READING TEXT:
** Begin **
50. A method of operating a content addressable memory (CAM) array, comprising the step of:
precharging a match line that is connected to a CAM cell to a first logic high level and a low match line that is connected to the CAM cell to a second logic high level that is less than Vcc during a precharge operation, where Vcc is a power supply voltage;
equalizing a potential of a data line and an inverted data line connected to the CAM cell by transferring charge from a more positively biased one of the data line and the inverted data line to a less positively biased one of the data line and the inverted data line while the match line and low match line are precharged; and
driving a bit line and an inverted bit line that are connected to the CAM cell with write data during a write operation.
51. The method of claim 50, wherein the first logic high level is less than Vcc.
52. The method of claim 51, wherein the first logic high level equals the second logic high level.
** End **
YOUR GOAL:
Answer from the claims about operating a CAM array:
1. What does Vcc stand for?
2. During a write operation, which lines are driven with write data?
3. According to claim 52, how does the first logic high level compare with the second?
The material after this text is separate from it.

SUPPLIED DATA:
** Begin **
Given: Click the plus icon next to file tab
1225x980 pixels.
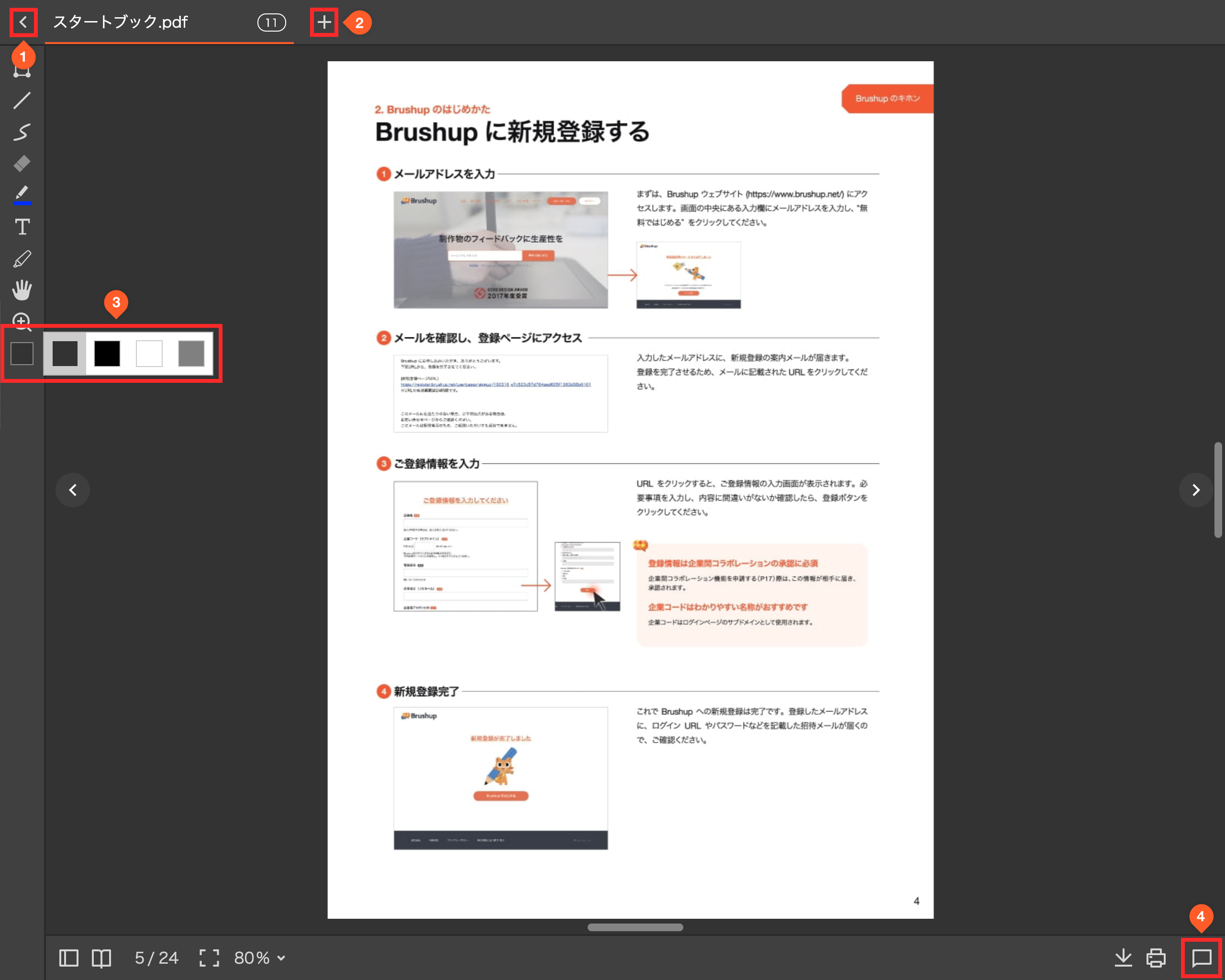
** End **
RESULT FOR THIS TASK:
1. A power supply voltage.
2. A bit line and an inverted bit line connected to the CAM cell.
3. They are equal.